Towards acceptable residual risks
In order to effectively implement the requirements of Art. 9, the legal framework, harmonized standards such as EN 18228, and other technical standards work together. They define areas in which risk control measures must be established on a mandatory basis.
Data governance
The quality of the data used is a key factor in determining the safety of an AI system. Training, validation, and test data must be relevant, representative, and largely error-free. Particular emphasis is placed on identifying and minimizing bias in order to avoid discrimination.
Logging
Adequate logging is necessary in order to analyze malfunctions and reconstruct decisions. It forms the basis for subsequent corrective measures and increases the transparency of system behavior.
Transparency and instructions for use
The instructions for use must enable users to operate the system safely. This includes clear information on the intended purpose, limitations, residual risks, and requirements for input data and operating environments.
Human oversight
The system must be designed in such a way that effective human oversight remains possible at all times. This reduces the risk of “automation bias” and ensures that users can critically evaluate outputs and intervene if necessary—for example, through clear intervention options or a stop mechanism.

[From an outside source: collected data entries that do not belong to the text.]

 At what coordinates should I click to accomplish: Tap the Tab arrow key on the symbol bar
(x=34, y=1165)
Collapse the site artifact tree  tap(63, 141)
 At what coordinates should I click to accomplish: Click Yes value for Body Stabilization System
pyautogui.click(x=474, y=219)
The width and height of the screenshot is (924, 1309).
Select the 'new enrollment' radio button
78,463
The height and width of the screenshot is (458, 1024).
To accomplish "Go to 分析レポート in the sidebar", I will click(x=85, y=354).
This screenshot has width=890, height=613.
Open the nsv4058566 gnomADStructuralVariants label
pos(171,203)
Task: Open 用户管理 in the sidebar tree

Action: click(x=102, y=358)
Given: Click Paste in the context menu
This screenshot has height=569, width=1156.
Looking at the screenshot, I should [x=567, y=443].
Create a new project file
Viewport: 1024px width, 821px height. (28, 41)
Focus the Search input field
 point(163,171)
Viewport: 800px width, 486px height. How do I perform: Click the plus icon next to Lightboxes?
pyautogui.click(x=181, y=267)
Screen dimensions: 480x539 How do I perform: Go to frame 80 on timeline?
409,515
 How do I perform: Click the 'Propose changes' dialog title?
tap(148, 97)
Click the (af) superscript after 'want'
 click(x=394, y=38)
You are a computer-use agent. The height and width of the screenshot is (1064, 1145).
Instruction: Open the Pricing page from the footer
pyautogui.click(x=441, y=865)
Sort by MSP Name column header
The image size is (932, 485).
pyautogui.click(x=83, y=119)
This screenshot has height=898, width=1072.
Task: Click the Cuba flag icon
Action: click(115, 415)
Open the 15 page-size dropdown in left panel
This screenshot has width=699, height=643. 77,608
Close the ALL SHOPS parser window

Accuracy, robustness and cybersecurity
High-risk AI systems must achieve a defined level of accuracy and stability on an ongoing basis. This includes risk control measures against errors, manipulation, and attacks. The aim is to ensure safe operation even under difficult conditions.
Conclusion
Risk management in accordance with the AI Act and EN 18228 requires systematic and technically robust implementation of all regulatory requirements. Only if the hierarchy of measures is consistently applied and risk controls are fully implemented in key areas can legally compliant and trustworthy high-risk AI systems be placed on the market.